• **Task prompt**: Write out every line of the records below word for word.

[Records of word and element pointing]
§ §

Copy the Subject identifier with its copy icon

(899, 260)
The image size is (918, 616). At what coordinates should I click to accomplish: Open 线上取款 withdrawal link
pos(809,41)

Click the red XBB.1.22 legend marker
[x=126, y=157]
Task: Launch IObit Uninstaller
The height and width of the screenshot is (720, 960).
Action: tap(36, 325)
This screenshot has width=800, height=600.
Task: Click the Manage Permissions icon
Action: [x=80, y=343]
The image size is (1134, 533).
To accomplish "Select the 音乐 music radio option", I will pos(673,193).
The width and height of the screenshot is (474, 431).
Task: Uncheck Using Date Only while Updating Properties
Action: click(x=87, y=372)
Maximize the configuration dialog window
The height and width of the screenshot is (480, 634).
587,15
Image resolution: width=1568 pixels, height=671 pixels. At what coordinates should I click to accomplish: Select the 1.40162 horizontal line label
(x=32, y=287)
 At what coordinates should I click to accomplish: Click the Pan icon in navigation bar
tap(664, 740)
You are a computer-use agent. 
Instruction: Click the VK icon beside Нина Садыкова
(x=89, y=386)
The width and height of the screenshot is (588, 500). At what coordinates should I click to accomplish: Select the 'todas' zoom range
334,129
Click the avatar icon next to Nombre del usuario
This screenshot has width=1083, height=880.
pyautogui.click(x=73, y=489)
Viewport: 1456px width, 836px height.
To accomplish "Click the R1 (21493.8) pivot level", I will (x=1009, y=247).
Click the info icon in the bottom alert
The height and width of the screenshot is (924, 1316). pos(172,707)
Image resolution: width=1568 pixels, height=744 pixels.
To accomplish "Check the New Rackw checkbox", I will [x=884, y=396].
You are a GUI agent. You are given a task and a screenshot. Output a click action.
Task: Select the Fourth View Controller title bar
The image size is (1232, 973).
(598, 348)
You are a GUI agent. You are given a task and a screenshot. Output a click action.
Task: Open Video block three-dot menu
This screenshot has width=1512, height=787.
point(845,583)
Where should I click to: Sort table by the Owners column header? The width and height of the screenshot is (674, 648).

§ §

• **Written response**:
Copy the Subject identifier with its copy icon

(899, 260)
The image size is (918, 616). At what coordinates should I click to accomplish: Open 线上取款 withdrawal link
pos(809,41)

Click the red XBB.1.22 legend marker
[x=126, y=157]
Task: Launch IObit Uninstaller
The height and width of the screenshot is (720, 960).
Action: tap(36, 325)
This screenshot has width=800, height=600.
Task: Click the Manage Permissions icon
Action: [x=80, y=343]
The image size is (1134, 533).
To accomplish "Select the 音乐 music radio option", I will pos(673,193).
The width and height of the screenshot is (474, 431).
Task: Uncheck Using Date Only while Updating Properties
Action: click(x=87, y=372)
Maximize the configuration dialog window
The height and width of the screenshot is (480, 634).
587,15
Image resolution: width=1568 pixels, height=671 pixels. At what coordinates should I click to accomplish: Select the 1.40162 horizontal line label
(x=32, y=287)
 At what coordinates should I click to accomplish: Click the Pan icon in navigation bar
tap(664, 740)
You are a computer-use agent. 
Instruction: Click the VK icon beside Нина Садыкова
(x=89, y=386)
The width and height of the screenshot is (588, 500). At what coordinates should I click to accomplish: Select the 'todas' zoom range
334,129
Click the avatar icon next to Nombre del usuario
This screenshot has width=1083, height=880.
pyautogui.click(x=73, y=489)
Viewport: 1456px width, 836px height.
To accomplish "Click the R1 (21493.8) pivot level", I will (x=1009, y=247).
Click the info icon in the bottom alert
The height and width of the screenshot is (924, 1316). pos(172,707)
Image resolution: width=1568 pixels, height=744 pixels.
To accomplish "Check the New Rackw checkbox", I will [x=884, y=396].
You are a GUI agent. You are given a task and a screenshot. Output a click action.
Task: Select the Fourth View Controller title bar
The image size is (1232, 973).
(598, 348)
You are a GUI agent. You are given a task and a screenshot. Output a click action.
Task: Open Video block three-dot menu
This screenshot has width=1512, height=787.
point(845,583)
Where should I click to: Sort table by the Owners column header? The width and height of the screenshot is (674, 648).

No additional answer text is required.